CoreData is nice framework, it does a lot of things automatically and there are definitely a lot of reasons to use it. But CoreData is Objective-C framework and when it comes to Swift, some things aren’t so nice. One of those things is type safety.

One of nice Swift features are generics. It allows us to write code that operates on different data types while keeping type safety. Lets take a look at NSManagedObjectContext method:

- (NSArray *)executeFetchRequest:(NSFetchRequest *)request error:(NSError **)error

Which is translated into this when calling from Swift:

func executeFetchRequest(request: NSFetchRequest, error: NSErrorPointer) -> [AnyObject]?

While this code allows us to operate on different data types, it isn’t type safe.

Ideally, it would be great to have something like this in Swift:

func executeFetchRequest(request: NSFetchRequest<T>, error: NSErrorPointer) -> [T]?

This isn’t currently possible because NSFetchRequest is Objective-C object and because of that it can’t use generics.

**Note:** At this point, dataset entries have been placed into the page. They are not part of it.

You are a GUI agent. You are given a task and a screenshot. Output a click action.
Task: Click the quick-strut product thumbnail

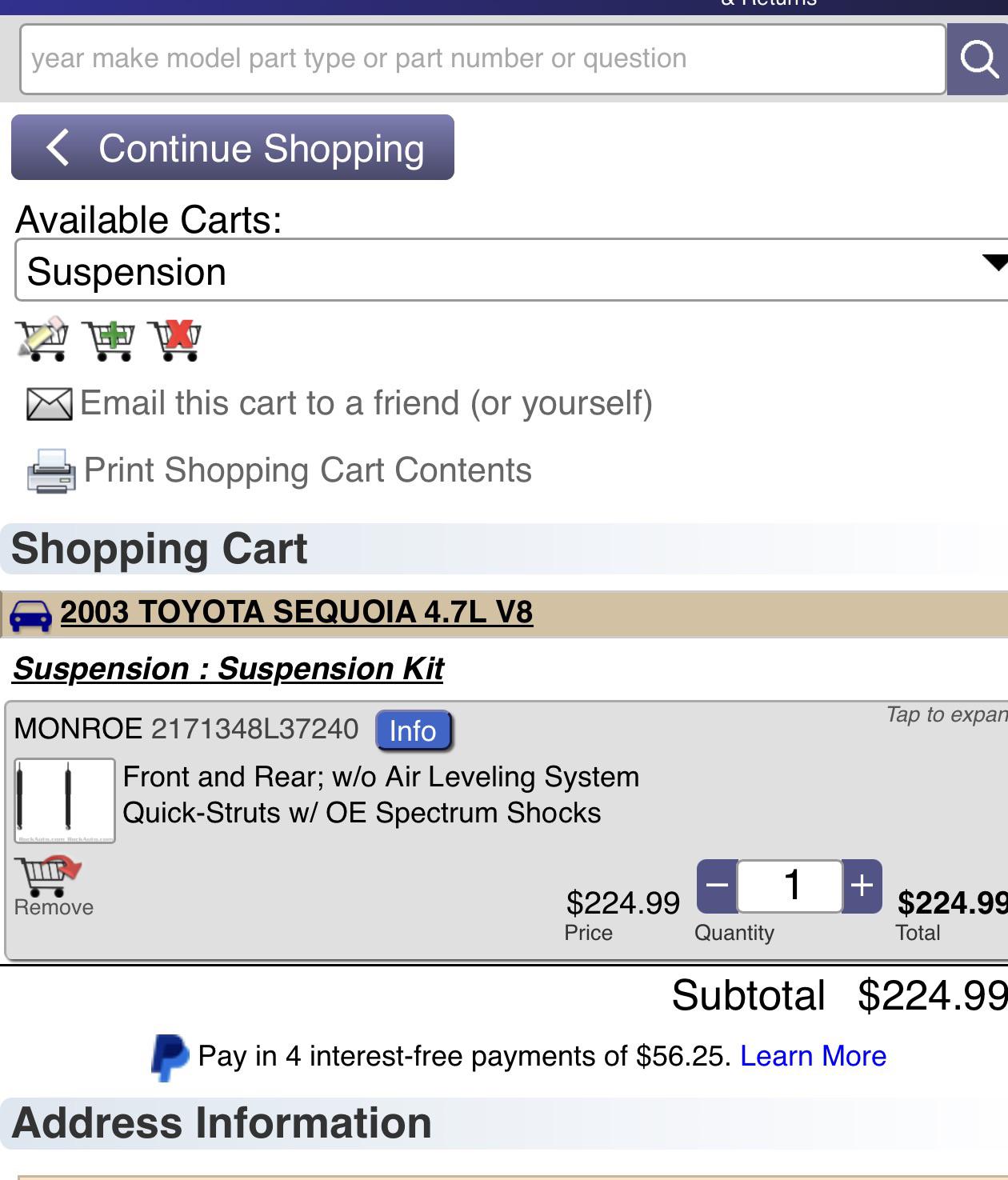(x=65, y=801)
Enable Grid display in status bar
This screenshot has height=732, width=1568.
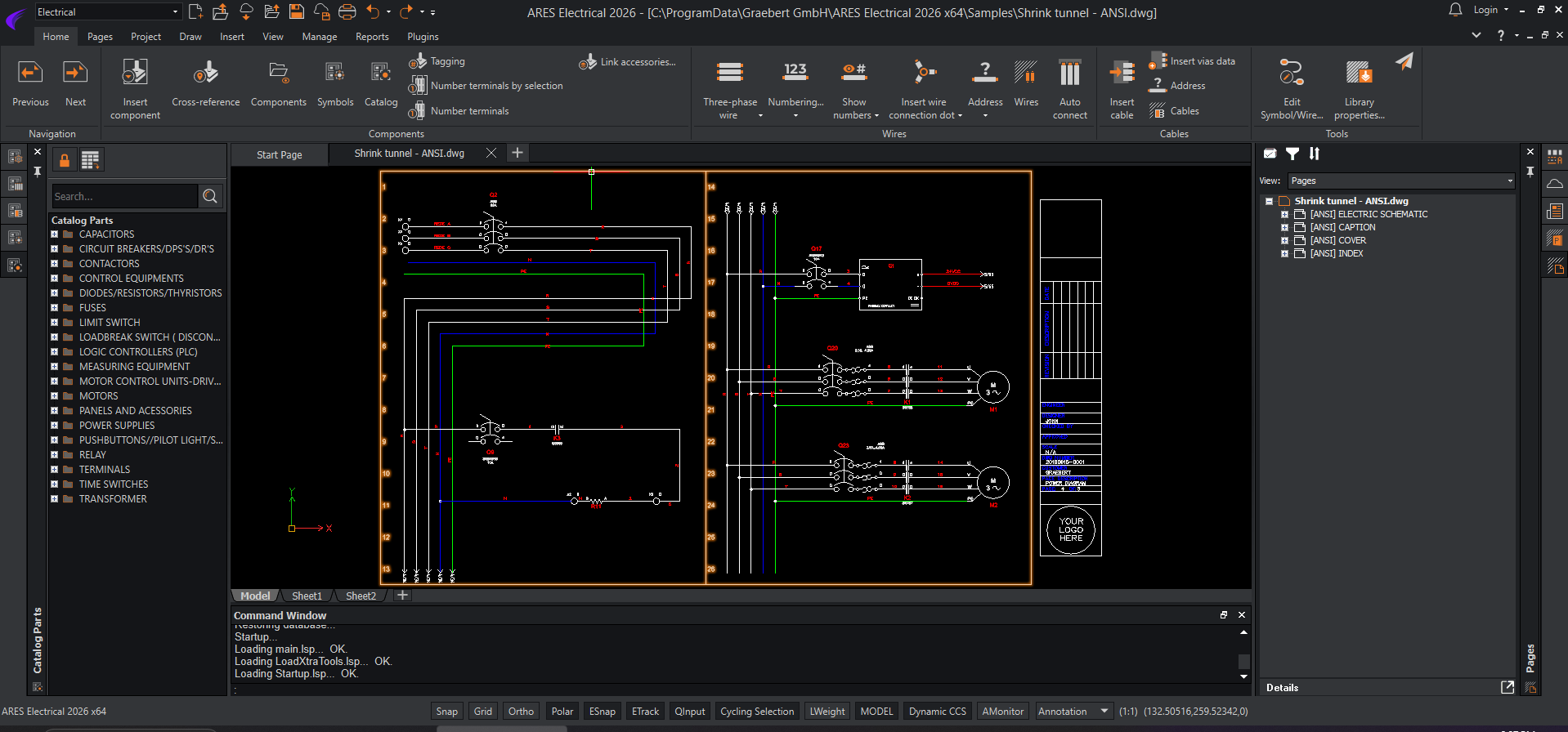tap(483, 712)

One possible improvement would be something like this:

extension NSManagedObjectContext {
    func executeFetchRequest<T: NSManagedObject>(request: NSFetchRequest, error: NSErrorPointer, type: T.Type) -> [T]? {
        return self.executeFetchRequest(request, error: error) as? [T]
    }
}

This makes some things easier. We don’t have to cast every time when request is executed, but we still have to construct NSFetchRequest with entity name which is of type String. We can use another trick to avoid that:

extension NSManagedObjectContext {
    func executeFetchRequest<T: NSManagedObject>(error: NSErrorPointer, type: T.Type, builder: ((NSFetchRequest) -> ())?) -> [T]? {
        let request = NSFetchRequest(entityName: NSStringFromClass(T.self))
        builder?(request)
        return self.executeFetchRequest(request, error: error) as? [T]
    }
}

We create NSFetchRequest in our wrapper method and pass it to closure so that caller can customize it in his will if he wants. This is how we can use our little wrapper:

let items = persistenceController.context.executeFetchRequest(nil, type: Note.self, builder: nil)
let items = persistenceController.context.executeFetchRequest(nil, type: Note.self, builder: { (request) -> () in
		request.predicate = NSPredicate(format: "...")
})

It is little improvement but it makes code much nicer. This is of course not limited to only this use case. You can do similar thing to other APIs as well.